Well, this is my first attempt at cold-smoking cheese.  Although I'm not a fan of cheese, the wife is, and she loved an Amish-style smoked pepper jack I brought home years ago.  Since I think I've figured out my AMNS, I decided to give it a whirl.  

First, I needed to "re-purpose" a small grill...








Next, I sliced the one pound block of cheese into approximately 1" thick slices.







Then, I smoked it for about 3.5 hrs. over Hickory dust.







Brought it in, let the wife sample a little bit before vacuum sealing to let the flavor distribute.  Hopefully, in a couple of days it'll be as good all the way through as she said it is now.


----------



## scarbelly (Jan 21, 2012)

Looks great Tom


----------



## alblancher (Jan 21, 2012)

Once you start,  you just can't stop!  What next on the menu?


----------



## sprky (Jan 21, 2012)

alblancher said:


> Once you start,  you just can't stop!  What next on the menu?


----------



## tyotrain (Jan 21, 2012)

Looks great nice job.... Love me some smoked cheese


----------



## tom kish (Jan 21, 2012)

Scarbelly said:


> Looks great Tom


Thank you.  I had looked through some threads before I had joined up, and once I lifted the lid, and saw that color, I was a happy smoker.




alblancher said:


> Once you start,  you just can't stop!  What next on the menu?

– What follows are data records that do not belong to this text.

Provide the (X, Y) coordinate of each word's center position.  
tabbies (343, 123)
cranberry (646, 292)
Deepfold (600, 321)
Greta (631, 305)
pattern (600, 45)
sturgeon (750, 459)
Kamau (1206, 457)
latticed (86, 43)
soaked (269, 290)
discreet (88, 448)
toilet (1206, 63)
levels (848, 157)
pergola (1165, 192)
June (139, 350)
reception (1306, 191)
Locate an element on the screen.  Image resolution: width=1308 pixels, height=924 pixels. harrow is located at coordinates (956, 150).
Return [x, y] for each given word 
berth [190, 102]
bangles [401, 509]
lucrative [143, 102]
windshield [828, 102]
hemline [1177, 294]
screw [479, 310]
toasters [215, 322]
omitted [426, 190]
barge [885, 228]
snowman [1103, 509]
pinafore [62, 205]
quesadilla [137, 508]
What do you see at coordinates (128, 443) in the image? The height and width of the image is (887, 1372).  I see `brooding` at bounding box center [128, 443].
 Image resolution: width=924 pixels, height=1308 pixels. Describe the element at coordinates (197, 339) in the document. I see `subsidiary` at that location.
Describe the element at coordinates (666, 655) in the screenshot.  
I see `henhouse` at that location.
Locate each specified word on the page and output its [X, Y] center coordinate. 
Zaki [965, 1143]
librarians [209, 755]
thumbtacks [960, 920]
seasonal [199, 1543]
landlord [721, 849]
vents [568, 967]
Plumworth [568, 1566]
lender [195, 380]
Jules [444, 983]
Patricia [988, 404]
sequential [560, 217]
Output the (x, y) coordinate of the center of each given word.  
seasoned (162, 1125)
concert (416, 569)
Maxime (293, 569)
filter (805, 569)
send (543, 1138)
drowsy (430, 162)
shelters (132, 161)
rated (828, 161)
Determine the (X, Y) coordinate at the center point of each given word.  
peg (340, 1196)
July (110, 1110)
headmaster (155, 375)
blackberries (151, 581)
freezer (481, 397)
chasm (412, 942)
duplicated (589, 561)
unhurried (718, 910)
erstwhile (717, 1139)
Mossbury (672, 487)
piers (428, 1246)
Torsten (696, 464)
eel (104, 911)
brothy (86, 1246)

I'm almost certain there will be a list of cheeses for me to pick up and smoke after this.  
	

	
	
		
		



		
		
	


	








sprky said:


>


And, there might be a batch of Almonds that went in right after...


----------



## teeznuts (Jan 21, 2012)

Nice color! Now run out and get some more cuz it goes fast once the 2 weeks are up.


----------



## mballi3011 (Jan 21, 2012)

Everything looks awesome to me.


----------



## SmokinAl (Jan 22, 2012)

Looks great, nice color!


----------